Evaluation of noisy decision makers in unsupervised settings is a fundamental
safety engineering problem. This library contains algorithms that treat this
problem from a logical point of view by considering the axiomatic relationships
that must govern how groups may be performing given how they agree and disagree
in their answers to a common test.

A simple demonstration of the power of logic to clarify possible group evaluations
for noisy experts is given by the example of two of them taking a common test
and disagreeing on at least one answer. We can immediately deduce that it is
impossible for **both** to be 100% correct. Notice the power of this elimination
argument. We do not need to know anything about the test or its correct answers.
By just looking at how they agree and disagree, we can immediately deduce what
group evaluations are impossible. The NTQR package carries this out by formulating
algebraic logical axioms that must be obeyed by all evaluations of a given type
or model.

* What you will do *
[1] From the passage on evaluating noisy decision makers, extract the part that begins at the words "Evaluation of noisy" and stops after the words "its correct answers.".
[2] Extend the passage on evaluating noisy decision makers, continuing from its last sentence.

* Dataset content *
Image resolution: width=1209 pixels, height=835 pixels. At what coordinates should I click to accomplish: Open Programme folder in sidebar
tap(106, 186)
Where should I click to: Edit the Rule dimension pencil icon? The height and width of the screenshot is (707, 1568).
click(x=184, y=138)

* * *

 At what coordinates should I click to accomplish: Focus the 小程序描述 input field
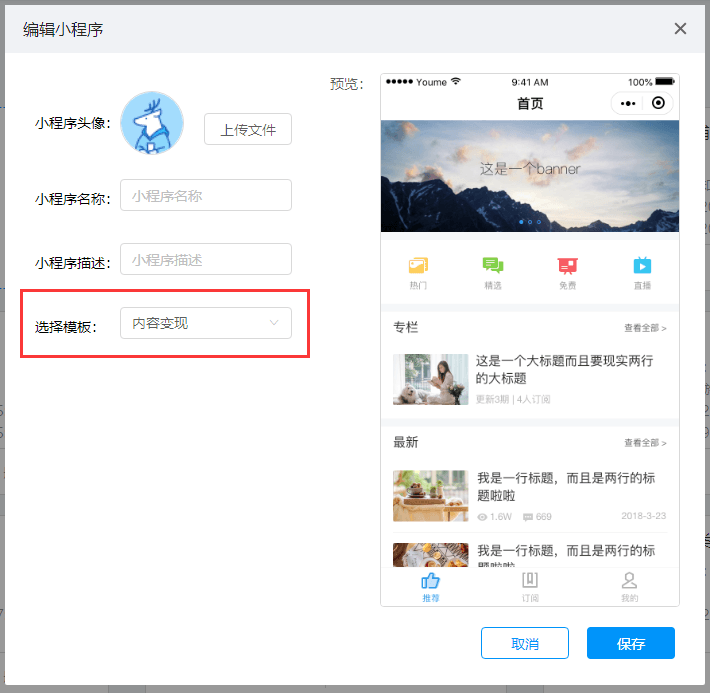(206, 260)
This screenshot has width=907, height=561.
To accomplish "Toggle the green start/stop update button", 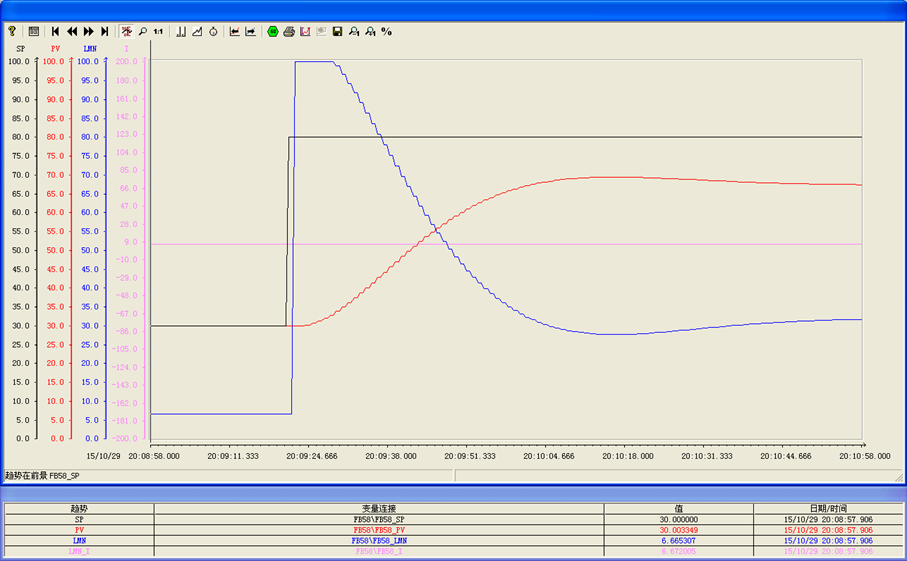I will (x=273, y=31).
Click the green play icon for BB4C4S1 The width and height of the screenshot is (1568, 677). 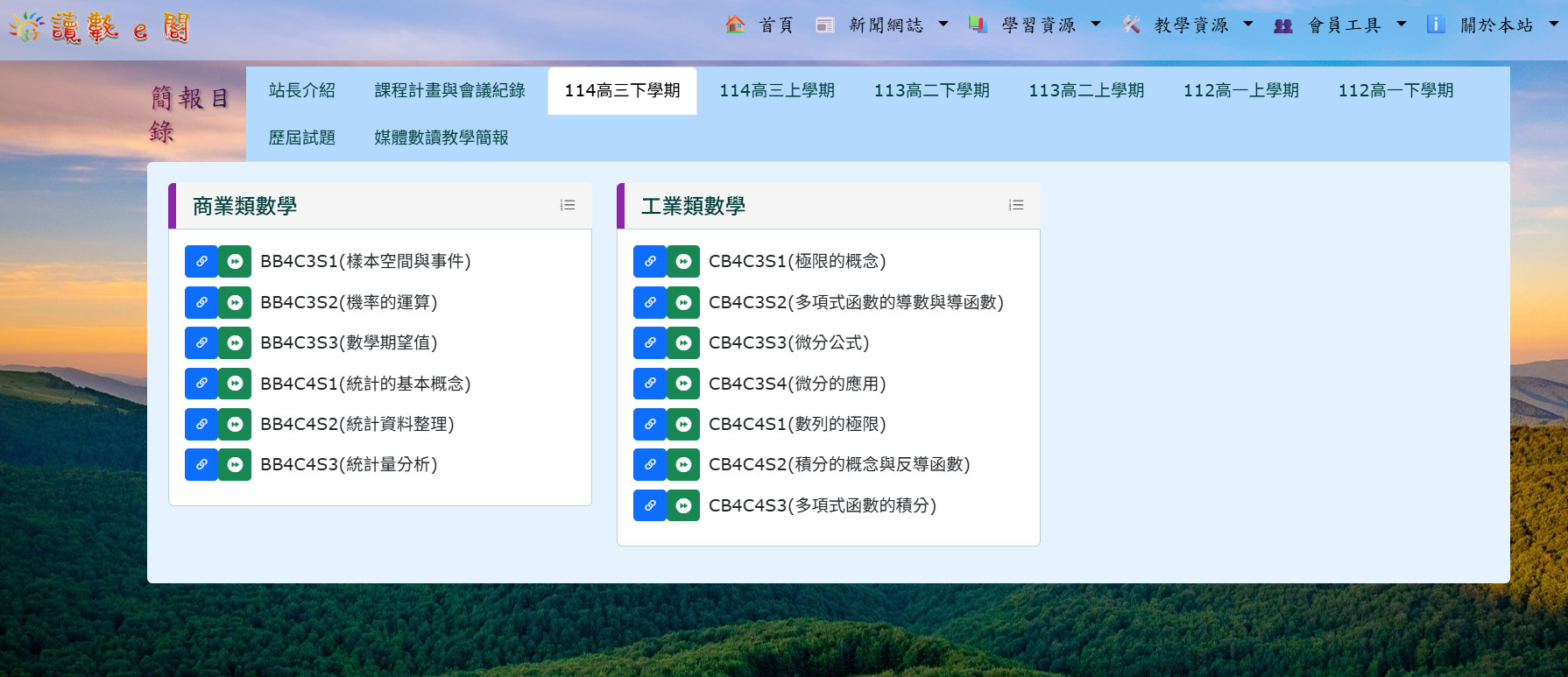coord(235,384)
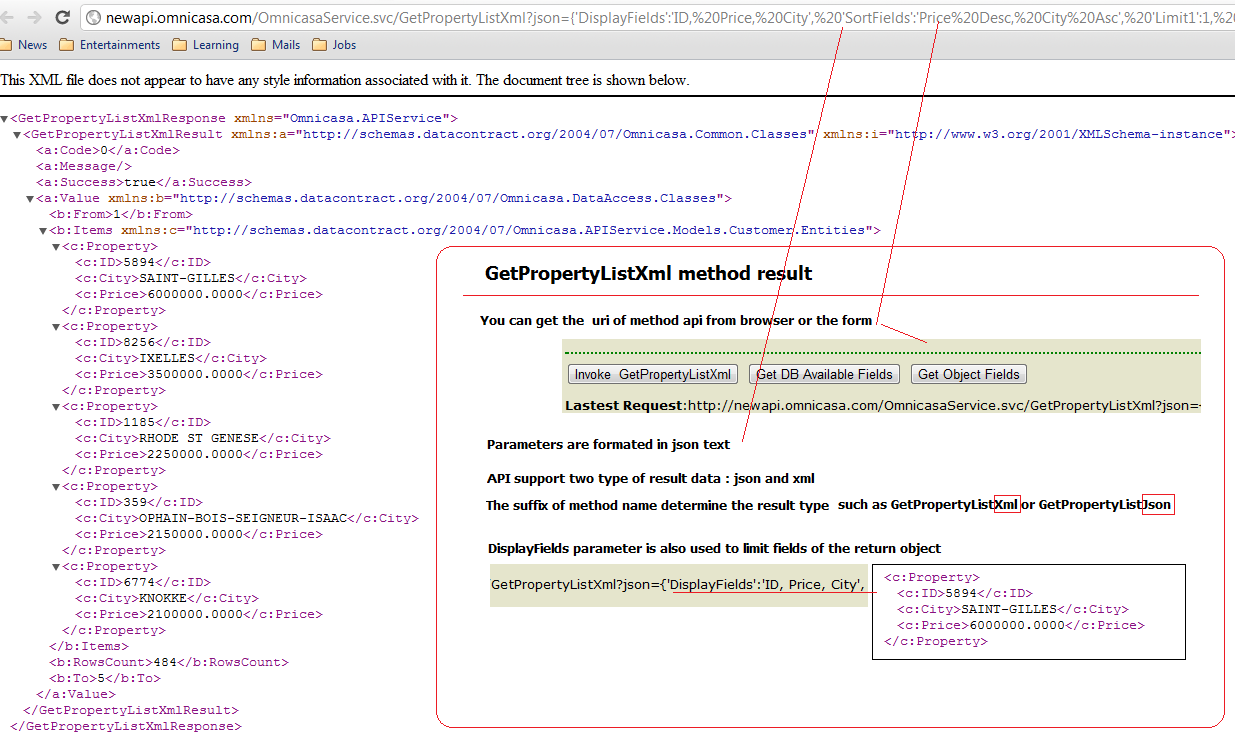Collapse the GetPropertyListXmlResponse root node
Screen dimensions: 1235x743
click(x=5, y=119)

==

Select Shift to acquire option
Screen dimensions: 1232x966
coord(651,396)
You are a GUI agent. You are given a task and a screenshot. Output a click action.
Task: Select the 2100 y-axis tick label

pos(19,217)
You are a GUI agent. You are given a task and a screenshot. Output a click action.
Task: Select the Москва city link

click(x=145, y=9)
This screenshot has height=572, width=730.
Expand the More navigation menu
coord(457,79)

* Results of the exercise *
[1]
Evaluation of noisy decision makers in unsupervised settings is a fundamental
safety engineering problem. This library contains algorithms that treat this
problem from a logical point of view by considering the axiomatic relationships
that must govern how groups may be performing given how they agree and disagree
in their answers to a common test.

A simple demonstration of the power of logic to clarify possible group evaluations
for noisy experts is given by the example of two of them taking a common test
and disagreeing on at least one answer. We can immediately deduce that it is
impossible for **both** to be 100% correct. Notice the power of this elimination
argument. We do not need to know anything about the test or its correct answers.

[2]
Using logic as an aid for safety is well known in other industries. Formal
software verification is one requirement for certifying the software that
carries out emergency shutdowns of nuclear plants. Autonomous vehicles are
field tested using linear temporal logic.

But logic seems out of place with how we engineer AI agents nowadays,
mostly as statistical algorithms that depend and rely on a well developed set
of ideas from probability theory. In addition, for some readers it may remind
them of the symbolic AI systems that were developed before probability theory
became the basic tool for building algorithms. They used knowledge bases and
tried to reason about the world and their actions. The logic of unsupervised
evaluation we are talking about is none of those.

It is not a logic about how to make decisions. That is what the symbolic
systems try to do. They do this using a **world model**. These are hard
define except in simulated worlds. Evaluations are not like that. A binary
test is a binary test in any domain. The logic of unsupervised evaluation
requires **evaluation models**, not world models.
And these are trivial to specify and construct.

The upcoming version (0.7) can now handle an arbitrary number of classifiers
and labels. When evaluations are carried out in the integer space of correct
and incorrect label responses, the axioms of unsupervised evaluation become
linear. These axioms, in addition to other logical constraints on the counts,
define a linear optimization problem for the set of possible group evaluations.
The current version of NTQR is not taking advantage of this fact. Future
versions will incorporate optimized solvers such as
[PuLP](https://coin-or.github.io/pulp/).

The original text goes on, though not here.